_Objective_: In the part of the rows that opens with the line containing "Given: Click the Developer Portal title text" and runs through the end of the rows, swap "title text" for "heading" and leave everything else unchanged. Give only those lines, without the pictures.
>> Start Material
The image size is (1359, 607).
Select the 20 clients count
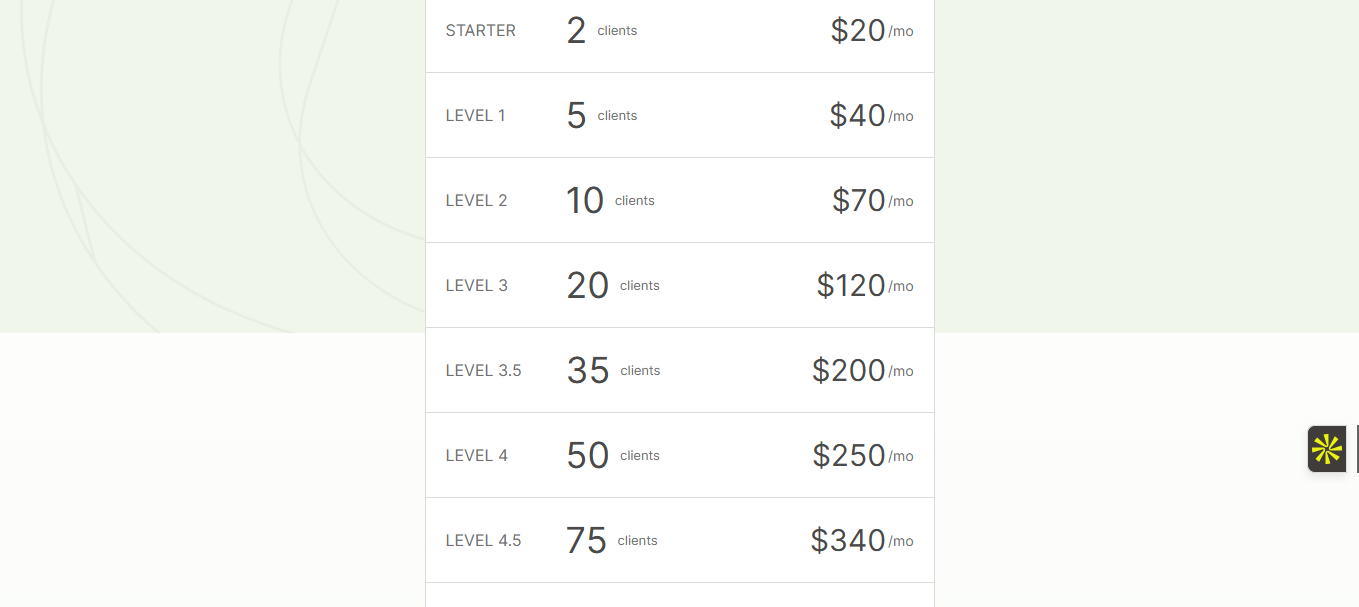click(x=612, y=286)
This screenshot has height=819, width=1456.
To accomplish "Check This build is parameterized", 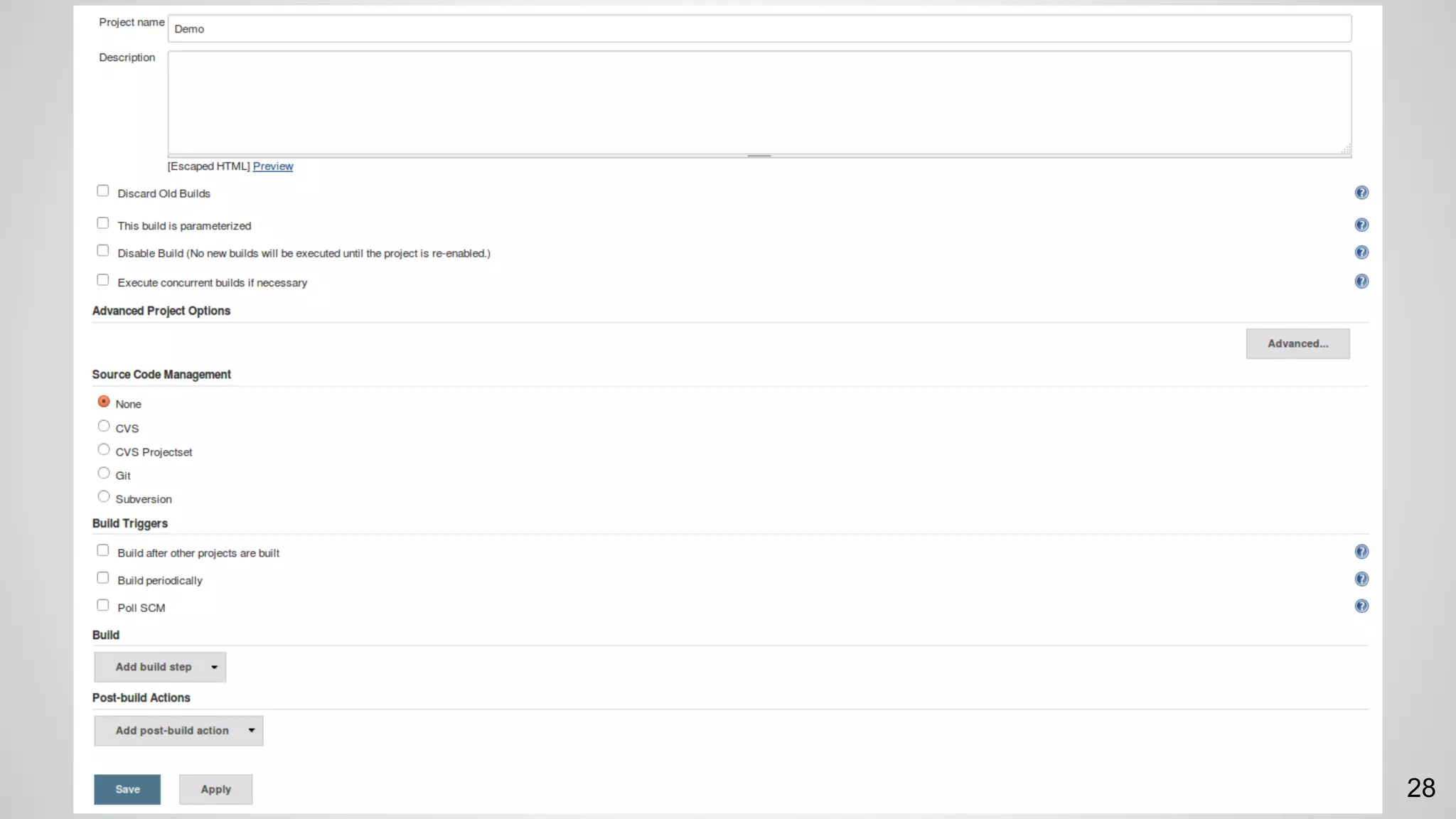I will click(103, 224).
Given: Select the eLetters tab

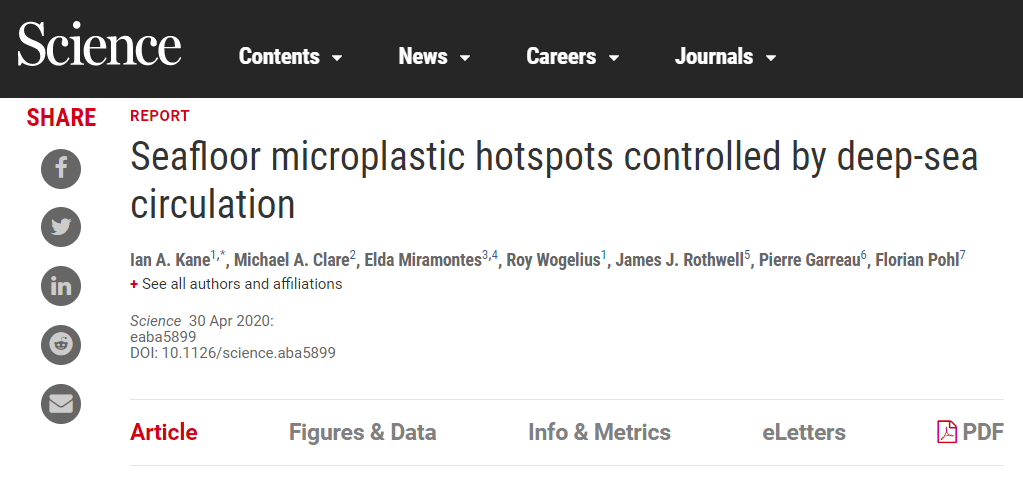Looking at the screenshot, I should [x=803, y=432].
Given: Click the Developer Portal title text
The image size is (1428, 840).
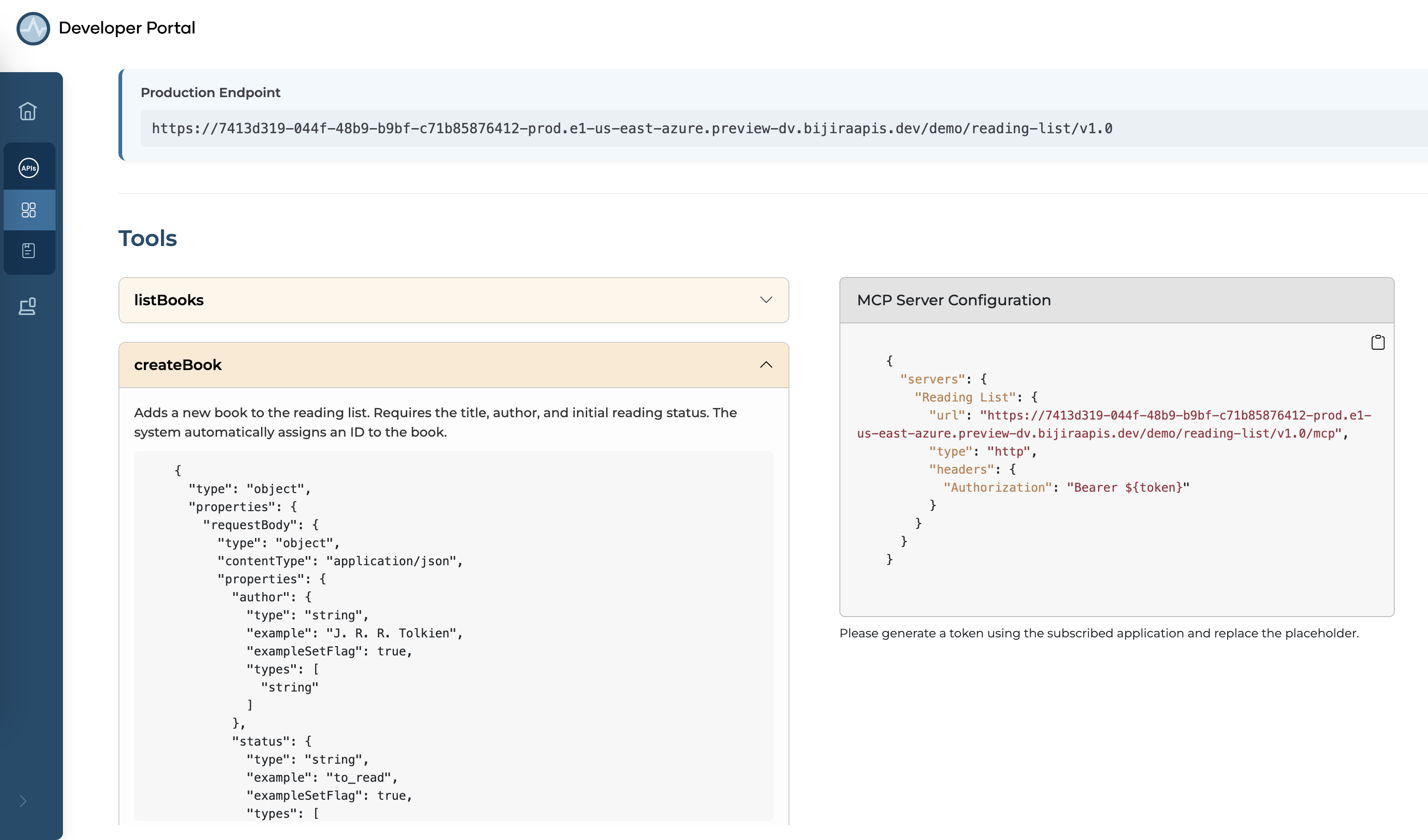Looking at the screenshot, I should tap(127, 28).
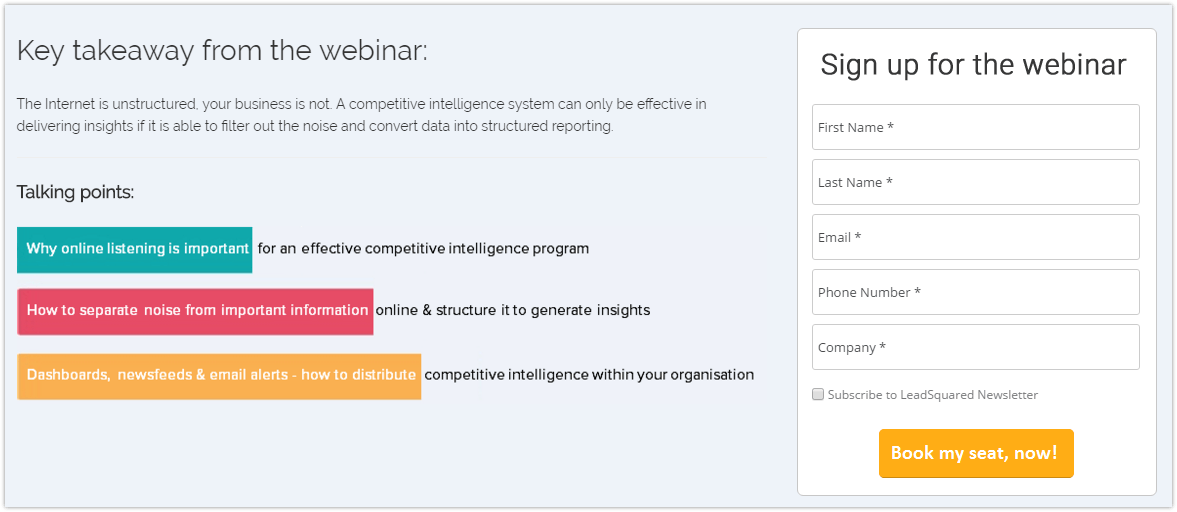The width and height of the screenshot is (1177, 512).
Task: Click the teal 'Why online listening is important' banner
Action: pyautogui.click(x=134, y=249)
>> End Material
_Output of the exercise_:
Given: Click the Developer Portal heading
The image size is (1428, 840).
Looking at the screenshot, I should tap(127, 28).
The width and height of the screenshot is (1177, 512).
Task: Click the teal 'Why online listening is important' banner
Action: pyautogui.click(x=134, y=249)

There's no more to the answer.